BEGIN
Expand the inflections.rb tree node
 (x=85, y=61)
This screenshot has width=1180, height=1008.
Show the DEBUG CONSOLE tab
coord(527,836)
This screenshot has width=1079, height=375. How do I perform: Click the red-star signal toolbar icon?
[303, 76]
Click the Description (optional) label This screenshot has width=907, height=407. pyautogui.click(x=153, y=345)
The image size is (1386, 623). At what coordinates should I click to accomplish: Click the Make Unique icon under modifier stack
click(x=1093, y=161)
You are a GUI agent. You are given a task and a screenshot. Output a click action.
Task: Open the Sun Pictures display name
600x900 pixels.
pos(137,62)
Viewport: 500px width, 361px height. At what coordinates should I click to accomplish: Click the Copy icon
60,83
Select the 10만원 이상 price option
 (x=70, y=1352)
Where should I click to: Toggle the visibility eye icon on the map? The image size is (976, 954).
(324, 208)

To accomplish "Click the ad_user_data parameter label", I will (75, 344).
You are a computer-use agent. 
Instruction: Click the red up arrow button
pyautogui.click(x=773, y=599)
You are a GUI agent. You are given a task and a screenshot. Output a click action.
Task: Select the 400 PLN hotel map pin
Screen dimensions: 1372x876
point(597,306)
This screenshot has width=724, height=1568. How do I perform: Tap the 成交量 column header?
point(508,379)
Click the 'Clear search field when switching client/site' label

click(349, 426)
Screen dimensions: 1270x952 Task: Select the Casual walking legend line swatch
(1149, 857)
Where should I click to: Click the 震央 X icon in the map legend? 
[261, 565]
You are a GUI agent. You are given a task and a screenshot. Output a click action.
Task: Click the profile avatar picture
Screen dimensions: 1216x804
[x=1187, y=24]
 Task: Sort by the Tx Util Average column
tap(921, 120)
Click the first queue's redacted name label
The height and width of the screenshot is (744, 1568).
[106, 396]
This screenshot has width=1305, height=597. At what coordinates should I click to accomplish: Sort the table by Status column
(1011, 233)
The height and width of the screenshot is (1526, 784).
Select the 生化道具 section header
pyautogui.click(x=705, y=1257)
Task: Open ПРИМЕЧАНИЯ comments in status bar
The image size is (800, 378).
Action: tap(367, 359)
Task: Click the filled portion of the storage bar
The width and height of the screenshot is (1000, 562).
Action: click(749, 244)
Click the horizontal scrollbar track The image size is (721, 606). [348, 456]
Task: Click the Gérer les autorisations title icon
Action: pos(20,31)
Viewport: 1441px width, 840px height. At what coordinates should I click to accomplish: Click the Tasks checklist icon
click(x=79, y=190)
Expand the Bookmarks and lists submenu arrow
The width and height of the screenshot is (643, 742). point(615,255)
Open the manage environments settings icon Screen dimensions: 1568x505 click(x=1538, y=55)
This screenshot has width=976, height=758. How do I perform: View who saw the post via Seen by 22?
END
● WORK REQUIRED
In all the entries, replace "Screen dimensions" with "Screen size" and keep everything else the same.

● OUTPUT BELOW
Expand the inflections.rb tree node
 (x=85, y=61)
This screenshot has width=1180, height=1008.
Show the DEBUG CONSOLE tab
coord(527,836)
This screenshot has width=1079, height=375. How do I perform: Click the red-star signal toolbar icon?
[303, 76]
Click the Description (optional) label This screenshot has width=907, height=407. pyautogui.click(x=153, y=345)
The image size is (1386, 623). At what coordinates should I click to accomplish: Click the Make Unique icon under modifier stack
click(x=1093, y=161)
You are a GUI agent. You are given a task and a screenshot. Output a click action.
Task: Open the Sun Pictures display name
600x900 pixels.
pos(137,62)
Viewport: 500px width, 361px height. At what coordinates should I click to accomplish: Click the Copy icon
60,83
Select the 10만원 이상 price option
 (x=70, y=1352)
Where should I click to: Toggle the visibility eye icon on the map? The image size is (976, 954).
(324, 208)

To accomplish "Click the ad_user_data parameter label", I will (75, 344).
You are a computer-use agent. 
Instruction: Click the red up arrow button
pyautogui.click(x=773, y=599)
You are a GUI agent. You are given a task and a screenshot. Output a click action.
Task: Select the 400 PLN hotel map pin
Screen size: 1372x876
point(597,306)
This screenshot has width=724, height=1568. How do I perform: Tap the 成交量 column header?
point(508,379)
Click the 'Clear search field when switching client/site' label

click(349, 426)
Screen size: 1270x952 Task: Select the Casual walking legend line swatch
(1149, 857)
Where should I click to: Click the 震央 X icon in the map legend? 
[261, 565]
You are a GUI agent. You are given a task and a screenshot. Output a click action.
Task: Click the profile avatar picture
Screen size: 1216x804
[x=1187, y=24]
 Task: Sort by the Tx Util Average column
tap(921, 120)
Click the first queue's redacted name label
The height and width of the screenshot is (744, 1568).
[106, 396]
This screenshot has width=1305, height=597. At what coordinates should I click to accomplish: Sort the table by Status column
(1011, 233)
The height and width of the screenshot is (1526, 784).
Select the 生化道具 section header
pyautogui.click(x=705, y=1257)
Task: Open ПРИМЕЧАНИЯ comments in status bar
The image size is (800, 378).
Action: tap(367, 359)
Task: Click the filled portion of the storage bar
The width and height of the screenshot is (1000, 562).
Action: click(749, 244)
Click the horizontal scrollbar track The image size is (721, 606). [348, 456]
Task: Click the Gérer les autorisations title icon
Action: pos(20,31)
Viewport: 1441px width, 840px height. At what coordinates should I click to accomplish: Click the Tasks checklist icon
click(x=79, y=190)
Expand the Bookmarks and lists submenu arrow
The width and height of the screenshot is (643, 742). point(615,255)
Open the manage environments settings icon Screen size: 1568x505 click(x=1538, y=55)
This screenshot has width=976, height=758. How do I perform: View who saw the post via Seen by 22?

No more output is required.